Rivastigmine: what it does and who it helps
Rivastigmine is a medicine used to help memory and thinking in mild to moderate Alzheimer’s disease and dementia related to Parkinson’s. It won’t cure dementia, but it can ease symptoms for months in some people — making daily life easier. It comes as pills and a skin patch; the patch often causes fewer stomach problems.
How to take rivastigmine
Oral rivastigmine usually starts low and goes up in steps. A common schedule is 1.5 mg twice daily, then 3 mg twice daily after two weeks, then 4.5 mg and finally 6 mg twice daily if tolerated (maximum 6 mg twice daily). The transdermal patch starts at 4.6 mg/24h and is often increased to 9.5 mg/24h; some people may move to higher patches under a doctor’s advice. Follow your prescriber's schedule — don’t jump doses or stop suddenly without checking with them.
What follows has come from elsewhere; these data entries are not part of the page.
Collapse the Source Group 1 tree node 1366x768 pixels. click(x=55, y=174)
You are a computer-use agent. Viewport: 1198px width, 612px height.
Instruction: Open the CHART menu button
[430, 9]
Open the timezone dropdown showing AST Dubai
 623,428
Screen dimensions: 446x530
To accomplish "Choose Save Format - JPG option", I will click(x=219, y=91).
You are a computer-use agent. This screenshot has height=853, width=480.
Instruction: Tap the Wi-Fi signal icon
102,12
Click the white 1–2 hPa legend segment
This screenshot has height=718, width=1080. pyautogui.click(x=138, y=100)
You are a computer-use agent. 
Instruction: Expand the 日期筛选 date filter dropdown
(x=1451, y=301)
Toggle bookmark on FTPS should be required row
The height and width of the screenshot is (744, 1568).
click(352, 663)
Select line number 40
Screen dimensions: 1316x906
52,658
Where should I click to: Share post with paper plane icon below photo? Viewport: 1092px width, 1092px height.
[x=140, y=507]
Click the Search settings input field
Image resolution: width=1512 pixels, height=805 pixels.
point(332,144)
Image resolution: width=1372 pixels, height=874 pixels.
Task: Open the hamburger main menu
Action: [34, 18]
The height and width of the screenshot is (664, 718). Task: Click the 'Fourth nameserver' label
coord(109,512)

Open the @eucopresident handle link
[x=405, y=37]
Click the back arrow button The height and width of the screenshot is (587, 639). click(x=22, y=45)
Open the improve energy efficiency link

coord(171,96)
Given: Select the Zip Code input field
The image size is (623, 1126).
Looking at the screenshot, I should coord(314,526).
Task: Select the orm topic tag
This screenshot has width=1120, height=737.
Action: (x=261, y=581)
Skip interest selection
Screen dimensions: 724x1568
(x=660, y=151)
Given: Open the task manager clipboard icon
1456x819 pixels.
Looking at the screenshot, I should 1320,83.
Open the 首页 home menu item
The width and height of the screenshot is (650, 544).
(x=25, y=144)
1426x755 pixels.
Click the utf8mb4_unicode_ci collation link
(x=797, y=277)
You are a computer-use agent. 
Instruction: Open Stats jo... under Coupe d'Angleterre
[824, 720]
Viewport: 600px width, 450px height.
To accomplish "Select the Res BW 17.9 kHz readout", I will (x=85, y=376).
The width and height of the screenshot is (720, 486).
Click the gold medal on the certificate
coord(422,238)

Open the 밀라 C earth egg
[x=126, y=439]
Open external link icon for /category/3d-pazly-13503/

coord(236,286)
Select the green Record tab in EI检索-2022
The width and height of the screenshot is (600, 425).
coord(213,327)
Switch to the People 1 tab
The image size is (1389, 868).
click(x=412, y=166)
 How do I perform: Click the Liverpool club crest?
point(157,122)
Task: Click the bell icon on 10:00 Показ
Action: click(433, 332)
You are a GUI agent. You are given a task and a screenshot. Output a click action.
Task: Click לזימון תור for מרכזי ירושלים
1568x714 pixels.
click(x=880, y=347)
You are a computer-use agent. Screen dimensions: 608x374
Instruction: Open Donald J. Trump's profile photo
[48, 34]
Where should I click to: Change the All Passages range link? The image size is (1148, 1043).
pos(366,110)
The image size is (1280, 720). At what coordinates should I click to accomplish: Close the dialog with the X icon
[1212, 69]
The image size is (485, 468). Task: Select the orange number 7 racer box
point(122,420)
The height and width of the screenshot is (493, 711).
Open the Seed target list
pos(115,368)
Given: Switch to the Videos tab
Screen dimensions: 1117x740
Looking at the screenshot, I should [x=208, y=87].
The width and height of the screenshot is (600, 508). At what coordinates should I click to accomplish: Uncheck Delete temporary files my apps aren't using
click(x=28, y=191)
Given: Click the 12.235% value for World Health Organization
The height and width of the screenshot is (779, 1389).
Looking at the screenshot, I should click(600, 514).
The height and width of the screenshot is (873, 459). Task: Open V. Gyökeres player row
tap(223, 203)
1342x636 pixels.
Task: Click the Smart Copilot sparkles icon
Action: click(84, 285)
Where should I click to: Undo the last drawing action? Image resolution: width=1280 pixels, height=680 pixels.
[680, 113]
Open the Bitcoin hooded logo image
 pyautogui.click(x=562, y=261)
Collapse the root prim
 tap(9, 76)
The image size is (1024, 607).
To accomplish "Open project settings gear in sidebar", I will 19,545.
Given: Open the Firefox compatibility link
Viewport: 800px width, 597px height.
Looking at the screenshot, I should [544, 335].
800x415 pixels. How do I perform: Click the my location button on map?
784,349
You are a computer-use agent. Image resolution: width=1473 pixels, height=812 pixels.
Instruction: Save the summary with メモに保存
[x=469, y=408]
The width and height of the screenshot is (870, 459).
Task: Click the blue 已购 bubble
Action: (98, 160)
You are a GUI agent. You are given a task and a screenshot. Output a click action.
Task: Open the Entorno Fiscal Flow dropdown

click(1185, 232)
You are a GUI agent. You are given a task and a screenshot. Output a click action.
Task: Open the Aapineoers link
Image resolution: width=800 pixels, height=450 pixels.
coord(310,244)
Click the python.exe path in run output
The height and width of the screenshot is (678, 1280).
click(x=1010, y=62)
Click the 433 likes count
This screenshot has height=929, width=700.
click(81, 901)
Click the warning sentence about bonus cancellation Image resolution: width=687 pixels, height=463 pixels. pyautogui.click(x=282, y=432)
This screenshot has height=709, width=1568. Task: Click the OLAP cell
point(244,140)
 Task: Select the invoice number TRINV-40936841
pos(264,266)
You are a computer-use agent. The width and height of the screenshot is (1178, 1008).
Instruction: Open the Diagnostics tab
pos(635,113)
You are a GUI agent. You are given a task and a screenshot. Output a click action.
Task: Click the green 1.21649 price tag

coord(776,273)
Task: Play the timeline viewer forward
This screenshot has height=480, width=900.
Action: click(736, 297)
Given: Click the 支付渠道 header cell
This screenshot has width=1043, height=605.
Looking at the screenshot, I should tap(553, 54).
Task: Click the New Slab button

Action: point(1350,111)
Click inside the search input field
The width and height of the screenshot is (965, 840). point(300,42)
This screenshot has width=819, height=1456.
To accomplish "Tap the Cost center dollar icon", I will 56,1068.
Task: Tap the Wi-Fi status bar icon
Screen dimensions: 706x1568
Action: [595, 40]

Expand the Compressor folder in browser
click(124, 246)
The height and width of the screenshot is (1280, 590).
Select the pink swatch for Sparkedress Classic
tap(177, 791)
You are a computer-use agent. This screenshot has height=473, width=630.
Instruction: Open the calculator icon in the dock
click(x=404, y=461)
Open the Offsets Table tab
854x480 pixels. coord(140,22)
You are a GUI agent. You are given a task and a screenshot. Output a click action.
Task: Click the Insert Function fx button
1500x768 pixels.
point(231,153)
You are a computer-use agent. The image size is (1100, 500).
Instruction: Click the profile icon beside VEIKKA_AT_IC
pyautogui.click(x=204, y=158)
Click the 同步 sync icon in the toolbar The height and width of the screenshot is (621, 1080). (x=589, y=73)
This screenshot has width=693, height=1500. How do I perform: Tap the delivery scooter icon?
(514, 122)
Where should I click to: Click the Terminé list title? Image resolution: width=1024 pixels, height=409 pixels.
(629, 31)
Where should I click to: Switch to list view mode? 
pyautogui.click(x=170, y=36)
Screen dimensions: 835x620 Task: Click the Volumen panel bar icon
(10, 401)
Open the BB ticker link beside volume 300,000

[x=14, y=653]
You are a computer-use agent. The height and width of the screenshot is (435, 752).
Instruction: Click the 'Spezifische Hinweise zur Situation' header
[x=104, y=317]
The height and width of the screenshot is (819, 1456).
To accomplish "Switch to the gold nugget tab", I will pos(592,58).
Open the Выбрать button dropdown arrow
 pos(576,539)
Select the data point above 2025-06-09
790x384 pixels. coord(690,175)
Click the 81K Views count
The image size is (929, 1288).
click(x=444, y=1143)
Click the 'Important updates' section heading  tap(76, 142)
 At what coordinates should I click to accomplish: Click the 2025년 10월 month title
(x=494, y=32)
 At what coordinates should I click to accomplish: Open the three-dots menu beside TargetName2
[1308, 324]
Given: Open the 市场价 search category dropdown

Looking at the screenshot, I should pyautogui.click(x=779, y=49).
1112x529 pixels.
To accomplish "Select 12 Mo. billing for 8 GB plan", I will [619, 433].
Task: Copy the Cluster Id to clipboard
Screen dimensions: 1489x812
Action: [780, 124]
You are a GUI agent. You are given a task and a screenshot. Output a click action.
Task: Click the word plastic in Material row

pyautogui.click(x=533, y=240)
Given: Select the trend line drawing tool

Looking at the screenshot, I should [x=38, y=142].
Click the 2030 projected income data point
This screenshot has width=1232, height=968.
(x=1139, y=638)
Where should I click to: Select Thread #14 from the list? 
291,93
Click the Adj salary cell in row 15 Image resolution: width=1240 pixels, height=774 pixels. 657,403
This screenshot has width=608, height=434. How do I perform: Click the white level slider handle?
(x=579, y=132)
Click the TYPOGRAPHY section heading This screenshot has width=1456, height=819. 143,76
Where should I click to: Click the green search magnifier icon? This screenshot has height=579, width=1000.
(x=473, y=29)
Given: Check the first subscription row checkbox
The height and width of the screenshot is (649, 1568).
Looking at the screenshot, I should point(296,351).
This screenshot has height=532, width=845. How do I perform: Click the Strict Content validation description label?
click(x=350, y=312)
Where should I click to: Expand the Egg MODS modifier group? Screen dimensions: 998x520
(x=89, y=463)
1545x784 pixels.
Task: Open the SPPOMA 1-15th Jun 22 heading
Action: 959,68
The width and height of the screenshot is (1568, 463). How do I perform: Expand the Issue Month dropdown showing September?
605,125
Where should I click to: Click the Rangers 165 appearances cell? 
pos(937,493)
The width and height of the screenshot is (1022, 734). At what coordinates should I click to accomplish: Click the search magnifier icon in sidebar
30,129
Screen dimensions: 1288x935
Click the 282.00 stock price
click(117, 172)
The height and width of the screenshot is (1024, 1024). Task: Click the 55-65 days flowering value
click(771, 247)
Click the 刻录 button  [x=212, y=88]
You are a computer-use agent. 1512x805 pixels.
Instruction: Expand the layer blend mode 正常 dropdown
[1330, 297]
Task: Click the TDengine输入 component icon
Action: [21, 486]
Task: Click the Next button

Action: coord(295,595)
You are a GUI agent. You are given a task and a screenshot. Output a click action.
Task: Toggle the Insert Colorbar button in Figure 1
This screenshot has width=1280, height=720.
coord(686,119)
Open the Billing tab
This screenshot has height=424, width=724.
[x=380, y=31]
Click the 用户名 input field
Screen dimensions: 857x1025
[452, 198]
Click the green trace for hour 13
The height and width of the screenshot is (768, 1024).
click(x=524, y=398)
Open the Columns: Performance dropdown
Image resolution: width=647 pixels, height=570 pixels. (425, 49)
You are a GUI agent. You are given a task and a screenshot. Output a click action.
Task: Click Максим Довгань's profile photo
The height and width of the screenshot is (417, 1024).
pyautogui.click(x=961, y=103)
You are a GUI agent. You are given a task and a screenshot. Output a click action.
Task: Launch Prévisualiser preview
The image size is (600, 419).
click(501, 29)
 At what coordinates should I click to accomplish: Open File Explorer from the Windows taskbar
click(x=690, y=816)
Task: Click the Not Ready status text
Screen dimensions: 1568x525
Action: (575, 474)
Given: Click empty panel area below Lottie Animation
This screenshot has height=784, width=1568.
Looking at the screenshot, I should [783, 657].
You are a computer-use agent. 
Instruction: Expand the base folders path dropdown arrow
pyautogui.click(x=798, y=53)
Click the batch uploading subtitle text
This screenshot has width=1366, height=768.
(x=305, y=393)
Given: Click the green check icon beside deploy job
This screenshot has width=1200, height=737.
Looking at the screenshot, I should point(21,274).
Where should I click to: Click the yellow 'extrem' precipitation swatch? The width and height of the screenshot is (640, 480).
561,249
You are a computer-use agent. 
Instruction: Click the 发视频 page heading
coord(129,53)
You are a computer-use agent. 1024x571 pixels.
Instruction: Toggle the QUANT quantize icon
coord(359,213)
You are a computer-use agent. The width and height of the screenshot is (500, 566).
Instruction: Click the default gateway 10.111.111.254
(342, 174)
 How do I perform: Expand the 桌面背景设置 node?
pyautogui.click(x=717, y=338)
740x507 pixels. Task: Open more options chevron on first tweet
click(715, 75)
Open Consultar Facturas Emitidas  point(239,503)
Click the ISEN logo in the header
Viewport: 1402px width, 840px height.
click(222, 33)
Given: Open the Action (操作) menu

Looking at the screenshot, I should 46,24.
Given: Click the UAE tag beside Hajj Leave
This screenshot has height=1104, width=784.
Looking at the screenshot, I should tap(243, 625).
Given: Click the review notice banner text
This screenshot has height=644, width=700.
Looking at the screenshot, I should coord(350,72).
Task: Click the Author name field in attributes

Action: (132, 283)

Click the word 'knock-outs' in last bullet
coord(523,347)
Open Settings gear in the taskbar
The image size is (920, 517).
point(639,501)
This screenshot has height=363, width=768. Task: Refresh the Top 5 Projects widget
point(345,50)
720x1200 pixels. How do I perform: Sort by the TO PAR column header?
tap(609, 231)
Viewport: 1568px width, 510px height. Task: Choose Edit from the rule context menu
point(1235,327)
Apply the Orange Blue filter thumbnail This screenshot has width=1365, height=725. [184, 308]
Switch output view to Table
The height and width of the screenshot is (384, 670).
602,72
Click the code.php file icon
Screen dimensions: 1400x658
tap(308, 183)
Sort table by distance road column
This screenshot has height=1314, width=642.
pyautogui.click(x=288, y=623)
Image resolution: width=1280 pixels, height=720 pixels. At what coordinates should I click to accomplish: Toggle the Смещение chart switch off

Take the pills with food to reduce nausea. For the patch, apply to a dry, hairless area on the upper back, chest or upper arm and replace it every 24 hours. Rotate sites to avoid skin irritation.
Side effects, interactions, and practical tips
Most people notice mild stomach upset first: nausea, vomiting, diarrhea, and reduced appetite are common. These often improve after the dose is adjusted. Less common but important issues are slow heart rate (bradycardia), fainting, weight loss, and increased sweating. Tell your doctor if you feel dizzy, faint, or have a fast or slow heartbeat.
Watch other medicines. Drugs with anticholinergic effects (like some antihistamines, bladder meds, or sleep aids) can reduce rivastigmine’s benefit. Combining with beta-blockers or other drugs that lower heart rate may increase the risk of fainting. If you have asthma or COPD, mention that — cholinesterase inhibitors can sometimes worsen breathing problems.
Practical tips: 1) If nausea is a problem, try the patch — it usually causes less GI upset. 2) Weigh the person weekly for the first months; loss of appetite and weight can be subtle. 3) Monitor pulse and report any fainting or new lightheadedness. 4) Keep a simple daily log of sleep, eating, and behavior changes to share at follow-ups — it helps assess if the drug is working.
Finally, set realistic expectations. Improvements are often small: better attention, clearer thinking for daily tasks, or fewer behavioral spikes. If you or a loved one shows no benefit after a few months or side effects are too bad, talk to the prescriber about stopping or switching forms (pill vs patch) or trying alternative care strategies.
If you have questions about interactions with specific drugs you take, or about patch vs pill choice, ask your doctor or pharmacist — they can tailor advice to your situation and medical history.